# What this task involves:
Duplicate the data between the lines holding "Where should I" and "Open the テクニカル指標", inclusive, and give back those lines unchanged.

+++ Given records +++

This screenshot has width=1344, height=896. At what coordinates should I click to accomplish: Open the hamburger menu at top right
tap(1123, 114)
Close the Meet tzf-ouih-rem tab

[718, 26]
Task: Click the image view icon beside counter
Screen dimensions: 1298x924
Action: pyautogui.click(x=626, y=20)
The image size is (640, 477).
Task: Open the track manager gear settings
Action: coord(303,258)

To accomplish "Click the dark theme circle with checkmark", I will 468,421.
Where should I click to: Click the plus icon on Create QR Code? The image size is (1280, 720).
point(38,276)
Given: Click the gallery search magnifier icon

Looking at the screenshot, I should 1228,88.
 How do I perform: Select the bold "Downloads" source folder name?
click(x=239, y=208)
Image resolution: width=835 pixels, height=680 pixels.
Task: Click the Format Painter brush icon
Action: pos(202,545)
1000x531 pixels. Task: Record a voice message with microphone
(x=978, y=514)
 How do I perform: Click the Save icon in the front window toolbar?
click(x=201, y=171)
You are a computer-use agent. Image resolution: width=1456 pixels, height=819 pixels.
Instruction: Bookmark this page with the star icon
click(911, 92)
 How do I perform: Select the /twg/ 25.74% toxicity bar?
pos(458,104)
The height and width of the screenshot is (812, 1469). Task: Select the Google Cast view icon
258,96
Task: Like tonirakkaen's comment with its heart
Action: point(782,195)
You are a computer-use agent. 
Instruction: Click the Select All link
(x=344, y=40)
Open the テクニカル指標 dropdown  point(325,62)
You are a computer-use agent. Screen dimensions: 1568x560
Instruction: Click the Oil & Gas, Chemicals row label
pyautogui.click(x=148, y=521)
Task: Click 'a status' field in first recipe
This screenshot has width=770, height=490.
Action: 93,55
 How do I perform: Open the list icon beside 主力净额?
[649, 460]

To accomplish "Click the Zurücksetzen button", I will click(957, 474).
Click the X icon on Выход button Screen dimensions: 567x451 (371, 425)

+++

# Exercise solution:
Where should I click to: Click the plus icon on Create QR Code? The image size is (1280, 720).
point(38,276)
Given: Click the gallery search magnifier icon

Looking at the screenshot, I should 1228,88.
 How do I perform: Select the bold "Downloads" source folder name?
click(x=239, y=208)
Image resolution: width=835 pixels, height=680 pixels.
Task: Click the Format Painter brush icon
Action: pos(202,545)
1000x531 pixels. Task: Record a voice message with microphone
(x=978, y=514)
 How do I perform: Click the Save icon in the front window toolbar?
click(x=201, y=171)
You are a computer-use agent. Image resolution: width=1456 pixels, height=819 pixels.
Instruction: Bookmark this page with the star icon
click(911, 92)
 How do I perform: Select the /twg/ 25.74% toxicity bar?
pos(458,104)
The height and width of the screenshot is (812, 1469). Task: Select the Google Cast view icon
258,96
Task: Like tonirakkaen's comment with its heart
Action: point(782,195)
You are a computer-use agent. 
Instruction: Click the Select All link
(x=344, y=40)
Open the テクニカル指標 dropdown  point(325,62)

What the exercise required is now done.